-------- Page extract --------
Avtar Singh is a decent man. He works hard, fourteen hours per day and six days per week to support his family. Avtar, 37, has worked for his current employer, a kirana store owner in Nangloi, on the outskirts of Delhi, since he was a teenager.
He stays behind the counter, takes deliveries, and shelves products. He sometimes also collects money from customers, local residents – who've bought groceries on credit. Avtar, moreover, helps his lala, the store owner, out with household chores.
Avtar is loyal to his employer, who helped him finish school and get married. His lala also helped him find the one-room apartment where he now lives with his wife, Nimmy, and his two children aged 5 and 4.
Avtar and Nimmy want their five-year-old to enrol in a local English-medium school. Nimmy is considering a part-time job at the same school, but public transport comes across as a problem. A little extra cash – for the school entrance fees, for a two-wheeler for Nimmy, and to waterproof their room before the monsoons – would really come in handy. Avtar Singh needs a loan.
This situation is far from unique. Hundreds of millions of hardworking, responsible, and essentially credit-worthy Indians are not served by formal or organised-sector financial markets.
For decades, the main recourse for cash-strapped Indians with less-than-stellar credit history has been local lenders and their ilk that charge usury interest rates (which can go in the triple digits as well). For instance, Avtar Singh has borrowed money several times before. He has taken salary advances between Rs. 5,000 and Rs. 15,000 from a local moneylender who knows his employer, This advance, plus a 10 percent charge, is meant to be repaid when Avtar gets his salary.
-------- Dataset content --------
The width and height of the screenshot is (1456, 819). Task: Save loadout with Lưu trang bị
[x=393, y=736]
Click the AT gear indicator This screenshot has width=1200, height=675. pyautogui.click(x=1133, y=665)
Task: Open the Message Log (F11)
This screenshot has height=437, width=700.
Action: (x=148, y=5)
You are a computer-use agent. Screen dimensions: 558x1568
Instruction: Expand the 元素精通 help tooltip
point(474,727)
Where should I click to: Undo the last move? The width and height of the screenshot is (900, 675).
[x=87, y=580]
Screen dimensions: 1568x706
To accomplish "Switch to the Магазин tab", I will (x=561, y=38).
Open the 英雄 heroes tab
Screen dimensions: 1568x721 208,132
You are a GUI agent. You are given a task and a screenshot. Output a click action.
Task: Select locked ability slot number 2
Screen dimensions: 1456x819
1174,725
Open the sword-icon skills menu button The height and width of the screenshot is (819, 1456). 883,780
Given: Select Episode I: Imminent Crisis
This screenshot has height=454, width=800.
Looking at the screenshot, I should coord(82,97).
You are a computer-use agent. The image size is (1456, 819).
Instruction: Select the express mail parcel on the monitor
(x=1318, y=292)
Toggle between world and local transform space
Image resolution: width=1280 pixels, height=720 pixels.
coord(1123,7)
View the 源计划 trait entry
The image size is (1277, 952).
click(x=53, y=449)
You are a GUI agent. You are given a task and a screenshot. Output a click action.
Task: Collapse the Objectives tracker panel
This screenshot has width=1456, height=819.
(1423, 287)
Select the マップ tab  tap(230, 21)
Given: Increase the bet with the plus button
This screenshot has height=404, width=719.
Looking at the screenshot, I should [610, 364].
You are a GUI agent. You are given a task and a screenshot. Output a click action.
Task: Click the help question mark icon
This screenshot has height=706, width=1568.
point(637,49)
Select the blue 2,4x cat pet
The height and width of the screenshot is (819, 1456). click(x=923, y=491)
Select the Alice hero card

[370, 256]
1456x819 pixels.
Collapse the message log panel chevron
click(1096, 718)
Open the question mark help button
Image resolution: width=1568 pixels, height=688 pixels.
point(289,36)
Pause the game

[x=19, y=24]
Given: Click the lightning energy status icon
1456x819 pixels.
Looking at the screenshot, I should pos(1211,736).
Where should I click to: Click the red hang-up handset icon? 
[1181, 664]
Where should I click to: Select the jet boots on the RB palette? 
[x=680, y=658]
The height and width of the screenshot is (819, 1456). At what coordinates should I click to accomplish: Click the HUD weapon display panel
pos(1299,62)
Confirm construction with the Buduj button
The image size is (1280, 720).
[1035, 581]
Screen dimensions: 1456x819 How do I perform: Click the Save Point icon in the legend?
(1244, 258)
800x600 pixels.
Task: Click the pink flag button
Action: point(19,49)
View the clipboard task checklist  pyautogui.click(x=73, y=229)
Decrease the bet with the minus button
--------
§ **To do**:
[A] For each statement about the Avtar Singh passage, answer yes or no, and quote the words of the passage that decide it: (i) Avtar works fourteen hours a day, six days a week; (ii) Avtar lives in a two-room apartment; (iii) the salary advances from the moneylender carry a 20 percent charge.
[B] From the rows, copy the lines beginning at the line that contains "Task: Open the Message Log (F11)" and stopping after the line that contains "point(474,727)".
The Avtar Singh passage and the rows have no connection to each other.

§ **Answers below**:
[A]
(i) Yes: "He works hard, fourteen hours per day and six days per week to support his family."
(ii) No: "His lala also helped him find the one-room apartment where he now lives with his wife, Nimmy, and his two children aged 5 and 4."
(iii) No: "This advance, plus a 10 percent charge, is meant to be repaid when Avtar gets his salary."

[B]
Task: Open the Message Log (F11)
This screenshot has height=437, width=700.
Action: (x=148, y=5)
You are a computer-use agent. Screen dimensions: 558x1568
Instruction: Expand the 元素精通 help tooltip
point(474,727)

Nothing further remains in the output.